Task list:
**1.** In the text on SSD sizes, how much storage does a 120GB drive really have internally?
**2.** Repeat the part of the text on SSD sizes that opens with the words containing "While a lot" and closes with "do that anymore.".

Source passage:
▬▬▬▬▬▬
Thursday, December 21, 2017

disk space - Why do SSDs have weird sizes?



Why do SSDs have sizes like 240 GB or 120 GB rather than the normal 256 GB or 512 GB?
Those numbers make much more sense than 240 or 120.


Answer



While a lot of modern SSDs like the 840 EVO series do provide the sizes you’re used to like, the mentioned 256GB, manufacturers used to preserve a bit of storage for mechanisms fighting performance drops and defects.




If you—for example—bought a 120GB drive, you can be pretty sure that it’s really 128GB internally. The preserved space simply gives the controller/firmware room for stuff like TRIM, Garbage Collection and Wear Leveling. It has been common practice to leave a bit of space unpartioned—on top of the space that has already been made invisible by the controller—when SSDs first hit the market, but the algorithms have gotten significantly better, so you shouldn’t need to do that anymore.



EDIT: There have been some comments regarding the fact that this phenomenon has to be explained with the discrepancy between advertised space, stated in GigaBytes (e.g. 128x 10^9 Bytes) versus the GibiByte value the operating system shows, which is—most of the time—a power of two, calculating to 119.2 Gibibyte in this example.



As for as I know, this is something that comes on top of the things already explained above. While I certainly can’t state which exact algorithms need most of that extra space, the calculation stays the same. The manufacturer assembles an SSD that indeed uses a power of two number of flash cells (or a combination of such), though the controller does not make all that space visible to the operating system. The space that’s left is advertised as Gigabytes, netting you 111 Gibibyte in this example.
▬▬▬▬▬▬
Collected data:

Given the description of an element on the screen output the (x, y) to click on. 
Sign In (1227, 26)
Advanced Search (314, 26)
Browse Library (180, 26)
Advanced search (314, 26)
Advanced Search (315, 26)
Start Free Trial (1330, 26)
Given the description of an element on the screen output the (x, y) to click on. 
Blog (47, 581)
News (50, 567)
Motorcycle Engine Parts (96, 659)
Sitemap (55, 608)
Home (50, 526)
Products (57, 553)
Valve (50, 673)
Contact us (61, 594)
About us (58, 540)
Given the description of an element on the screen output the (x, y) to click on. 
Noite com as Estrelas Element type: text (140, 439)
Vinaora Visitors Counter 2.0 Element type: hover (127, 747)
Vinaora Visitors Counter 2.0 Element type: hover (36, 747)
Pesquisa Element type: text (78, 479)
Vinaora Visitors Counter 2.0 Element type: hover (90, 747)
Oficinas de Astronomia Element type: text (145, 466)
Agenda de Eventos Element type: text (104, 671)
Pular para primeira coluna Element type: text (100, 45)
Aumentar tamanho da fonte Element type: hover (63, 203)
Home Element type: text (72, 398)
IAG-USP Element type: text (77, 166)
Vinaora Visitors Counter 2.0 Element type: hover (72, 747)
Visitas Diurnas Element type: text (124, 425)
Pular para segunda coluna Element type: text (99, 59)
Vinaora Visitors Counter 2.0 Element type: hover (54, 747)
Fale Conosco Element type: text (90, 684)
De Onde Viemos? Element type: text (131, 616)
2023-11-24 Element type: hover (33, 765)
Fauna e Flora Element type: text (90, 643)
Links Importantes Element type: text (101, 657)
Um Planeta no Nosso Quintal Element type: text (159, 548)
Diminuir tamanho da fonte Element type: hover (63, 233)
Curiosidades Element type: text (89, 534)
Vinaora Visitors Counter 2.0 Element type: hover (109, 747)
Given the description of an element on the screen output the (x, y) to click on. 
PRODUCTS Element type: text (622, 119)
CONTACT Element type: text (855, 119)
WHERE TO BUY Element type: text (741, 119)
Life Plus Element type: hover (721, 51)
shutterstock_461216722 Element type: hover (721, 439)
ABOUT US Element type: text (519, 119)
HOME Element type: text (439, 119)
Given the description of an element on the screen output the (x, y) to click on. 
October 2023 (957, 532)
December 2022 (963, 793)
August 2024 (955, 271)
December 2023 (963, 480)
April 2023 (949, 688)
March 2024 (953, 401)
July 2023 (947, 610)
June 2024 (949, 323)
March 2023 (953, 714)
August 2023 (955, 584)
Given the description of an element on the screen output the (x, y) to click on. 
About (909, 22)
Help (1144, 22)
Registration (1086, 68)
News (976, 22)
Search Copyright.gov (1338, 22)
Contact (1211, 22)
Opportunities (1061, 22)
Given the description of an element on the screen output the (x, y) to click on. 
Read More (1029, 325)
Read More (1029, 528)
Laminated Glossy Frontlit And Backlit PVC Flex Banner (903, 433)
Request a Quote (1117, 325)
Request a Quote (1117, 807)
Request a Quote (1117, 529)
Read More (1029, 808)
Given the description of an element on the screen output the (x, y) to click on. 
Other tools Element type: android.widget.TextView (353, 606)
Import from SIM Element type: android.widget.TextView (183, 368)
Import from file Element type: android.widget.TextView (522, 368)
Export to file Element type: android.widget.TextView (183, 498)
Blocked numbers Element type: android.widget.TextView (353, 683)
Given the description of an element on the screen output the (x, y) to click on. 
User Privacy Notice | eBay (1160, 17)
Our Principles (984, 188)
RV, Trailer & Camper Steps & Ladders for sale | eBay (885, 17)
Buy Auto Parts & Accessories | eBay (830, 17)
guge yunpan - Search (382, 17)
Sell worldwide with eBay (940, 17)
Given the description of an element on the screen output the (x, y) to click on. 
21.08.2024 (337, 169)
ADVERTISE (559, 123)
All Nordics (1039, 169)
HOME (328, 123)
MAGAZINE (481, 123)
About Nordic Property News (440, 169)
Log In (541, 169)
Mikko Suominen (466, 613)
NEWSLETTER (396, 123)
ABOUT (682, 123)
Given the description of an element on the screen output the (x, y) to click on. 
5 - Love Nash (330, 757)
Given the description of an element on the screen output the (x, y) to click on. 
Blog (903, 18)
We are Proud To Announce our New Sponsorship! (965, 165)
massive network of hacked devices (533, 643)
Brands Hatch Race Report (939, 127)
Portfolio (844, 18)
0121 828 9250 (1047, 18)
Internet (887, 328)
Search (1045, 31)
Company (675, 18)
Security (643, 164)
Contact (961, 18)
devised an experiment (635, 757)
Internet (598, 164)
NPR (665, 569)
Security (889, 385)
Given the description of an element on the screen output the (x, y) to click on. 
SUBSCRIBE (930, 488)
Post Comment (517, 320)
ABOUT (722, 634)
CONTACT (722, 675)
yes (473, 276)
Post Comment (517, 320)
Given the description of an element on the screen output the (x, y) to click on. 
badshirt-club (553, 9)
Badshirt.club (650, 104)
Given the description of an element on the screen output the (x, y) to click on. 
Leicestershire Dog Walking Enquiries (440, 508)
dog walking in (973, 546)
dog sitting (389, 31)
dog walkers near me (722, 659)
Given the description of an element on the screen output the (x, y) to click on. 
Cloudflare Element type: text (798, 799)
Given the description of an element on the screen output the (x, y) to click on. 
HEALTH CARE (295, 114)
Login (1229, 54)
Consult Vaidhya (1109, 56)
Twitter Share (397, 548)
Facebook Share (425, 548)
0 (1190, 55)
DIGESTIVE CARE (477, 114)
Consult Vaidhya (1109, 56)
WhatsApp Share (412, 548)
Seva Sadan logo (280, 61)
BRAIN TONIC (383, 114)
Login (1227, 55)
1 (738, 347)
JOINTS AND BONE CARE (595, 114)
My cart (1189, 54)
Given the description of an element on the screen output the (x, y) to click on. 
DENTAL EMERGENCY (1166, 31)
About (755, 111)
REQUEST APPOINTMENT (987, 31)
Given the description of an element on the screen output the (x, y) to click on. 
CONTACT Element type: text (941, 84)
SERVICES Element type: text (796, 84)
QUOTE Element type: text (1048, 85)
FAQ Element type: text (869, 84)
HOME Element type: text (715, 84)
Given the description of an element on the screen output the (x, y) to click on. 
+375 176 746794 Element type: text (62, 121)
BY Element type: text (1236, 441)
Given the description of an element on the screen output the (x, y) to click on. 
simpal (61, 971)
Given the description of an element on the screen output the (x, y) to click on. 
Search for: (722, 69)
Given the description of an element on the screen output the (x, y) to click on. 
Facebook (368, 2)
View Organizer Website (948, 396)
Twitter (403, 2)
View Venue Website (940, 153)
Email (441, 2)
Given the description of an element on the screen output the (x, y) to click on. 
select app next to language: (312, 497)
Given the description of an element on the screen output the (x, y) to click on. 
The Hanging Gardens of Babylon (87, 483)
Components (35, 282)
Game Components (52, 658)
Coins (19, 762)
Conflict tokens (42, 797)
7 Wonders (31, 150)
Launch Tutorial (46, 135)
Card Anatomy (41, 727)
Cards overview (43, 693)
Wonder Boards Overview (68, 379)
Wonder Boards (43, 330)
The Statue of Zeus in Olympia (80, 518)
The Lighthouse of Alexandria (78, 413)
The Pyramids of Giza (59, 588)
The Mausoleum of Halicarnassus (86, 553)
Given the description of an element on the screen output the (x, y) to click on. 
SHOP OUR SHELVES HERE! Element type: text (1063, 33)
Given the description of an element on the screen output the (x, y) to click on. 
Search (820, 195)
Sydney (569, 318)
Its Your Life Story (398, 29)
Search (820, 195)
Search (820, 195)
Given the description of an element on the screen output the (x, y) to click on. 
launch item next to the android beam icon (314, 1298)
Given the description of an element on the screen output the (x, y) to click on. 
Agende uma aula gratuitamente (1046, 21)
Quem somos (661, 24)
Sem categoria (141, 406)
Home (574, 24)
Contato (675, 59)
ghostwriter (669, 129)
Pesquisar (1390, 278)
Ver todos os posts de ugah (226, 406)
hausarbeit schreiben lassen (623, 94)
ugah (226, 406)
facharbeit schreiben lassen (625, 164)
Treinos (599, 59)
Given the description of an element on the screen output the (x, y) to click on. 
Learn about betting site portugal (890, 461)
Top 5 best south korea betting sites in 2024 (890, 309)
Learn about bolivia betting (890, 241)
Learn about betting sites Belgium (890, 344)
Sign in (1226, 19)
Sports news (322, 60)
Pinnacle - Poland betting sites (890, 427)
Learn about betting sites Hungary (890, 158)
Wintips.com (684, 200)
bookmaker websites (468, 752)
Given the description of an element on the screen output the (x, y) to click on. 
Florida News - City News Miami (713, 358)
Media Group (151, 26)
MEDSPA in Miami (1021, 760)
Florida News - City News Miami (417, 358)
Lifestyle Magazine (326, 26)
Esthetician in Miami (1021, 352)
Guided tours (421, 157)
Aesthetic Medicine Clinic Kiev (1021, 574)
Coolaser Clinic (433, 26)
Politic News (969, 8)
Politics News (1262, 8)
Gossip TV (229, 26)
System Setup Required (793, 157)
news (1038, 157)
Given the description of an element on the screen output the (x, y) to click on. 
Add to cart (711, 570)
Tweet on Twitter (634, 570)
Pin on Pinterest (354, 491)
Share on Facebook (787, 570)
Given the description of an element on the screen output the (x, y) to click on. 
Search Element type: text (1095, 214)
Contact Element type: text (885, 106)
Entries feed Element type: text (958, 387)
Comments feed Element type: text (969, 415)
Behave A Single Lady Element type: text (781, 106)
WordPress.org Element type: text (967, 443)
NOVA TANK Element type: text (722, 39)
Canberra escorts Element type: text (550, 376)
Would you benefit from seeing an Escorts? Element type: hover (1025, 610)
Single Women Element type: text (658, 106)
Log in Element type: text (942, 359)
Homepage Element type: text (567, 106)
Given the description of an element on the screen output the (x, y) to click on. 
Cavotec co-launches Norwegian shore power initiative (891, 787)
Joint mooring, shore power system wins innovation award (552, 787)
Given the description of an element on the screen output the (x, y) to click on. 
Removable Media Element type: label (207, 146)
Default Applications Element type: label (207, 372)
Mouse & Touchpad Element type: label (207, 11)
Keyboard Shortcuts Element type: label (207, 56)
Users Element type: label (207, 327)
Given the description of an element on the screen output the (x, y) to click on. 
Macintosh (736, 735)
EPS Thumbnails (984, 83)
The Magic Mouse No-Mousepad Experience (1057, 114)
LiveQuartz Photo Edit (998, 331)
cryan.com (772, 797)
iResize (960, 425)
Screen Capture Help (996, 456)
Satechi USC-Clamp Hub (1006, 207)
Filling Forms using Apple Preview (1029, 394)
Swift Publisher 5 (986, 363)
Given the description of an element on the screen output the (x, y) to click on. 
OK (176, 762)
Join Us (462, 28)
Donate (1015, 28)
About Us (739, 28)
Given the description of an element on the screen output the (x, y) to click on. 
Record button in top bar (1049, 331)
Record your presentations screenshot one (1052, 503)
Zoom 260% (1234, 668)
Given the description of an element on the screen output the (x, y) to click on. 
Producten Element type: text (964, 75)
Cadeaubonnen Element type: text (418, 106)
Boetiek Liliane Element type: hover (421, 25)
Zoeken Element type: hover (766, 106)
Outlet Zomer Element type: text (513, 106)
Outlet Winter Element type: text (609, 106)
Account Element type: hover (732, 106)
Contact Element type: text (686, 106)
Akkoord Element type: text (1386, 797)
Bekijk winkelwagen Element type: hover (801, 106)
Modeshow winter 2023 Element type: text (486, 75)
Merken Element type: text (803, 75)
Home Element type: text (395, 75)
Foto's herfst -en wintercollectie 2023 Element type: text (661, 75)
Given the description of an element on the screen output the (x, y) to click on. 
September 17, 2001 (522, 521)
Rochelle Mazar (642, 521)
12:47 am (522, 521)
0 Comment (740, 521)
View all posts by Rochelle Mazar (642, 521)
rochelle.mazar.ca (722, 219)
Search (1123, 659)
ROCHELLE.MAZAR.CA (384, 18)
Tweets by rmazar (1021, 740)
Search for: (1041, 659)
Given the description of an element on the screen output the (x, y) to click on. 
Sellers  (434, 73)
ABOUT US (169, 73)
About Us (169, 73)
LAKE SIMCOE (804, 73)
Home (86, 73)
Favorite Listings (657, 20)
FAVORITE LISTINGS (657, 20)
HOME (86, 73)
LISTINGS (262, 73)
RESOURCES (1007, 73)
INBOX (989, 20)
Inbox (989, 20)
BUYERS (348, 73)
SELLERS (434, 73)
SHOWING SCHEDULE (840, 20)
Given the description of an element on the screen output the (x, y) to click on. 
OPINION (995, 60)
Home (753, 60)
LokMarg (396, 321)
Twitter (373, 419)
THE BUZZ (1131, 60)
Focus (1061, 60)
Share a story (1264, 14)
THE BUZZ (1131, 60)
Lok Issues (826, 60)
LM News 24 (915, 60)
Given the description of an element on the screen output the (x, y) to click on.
▬▬▬▬▬▬
Responses in order:
**1.** 128GB.

**2.**
While a lot of modern SSDs like the 840 EVO series do provide the sizes you’re used to like, the mentioned 256GB, manufacturers used to preserve a bit of storage for mechanisms fighting performance drops and defects.




If you—for example—bought a 120GB drive, you can be pretty sure that it’s really 128GB internally. The preserved space simply gives the controller/firmware room for stuff like TRIM, Garbage Collection and Wear Leveling. It has been common practice to leave a bit of space unpartioned—on top of the space that has already been made invisible by the controller—when SSDs first hit the market, but the algorithms have gotten significantly better, so you shouldn’t need to do that anymore.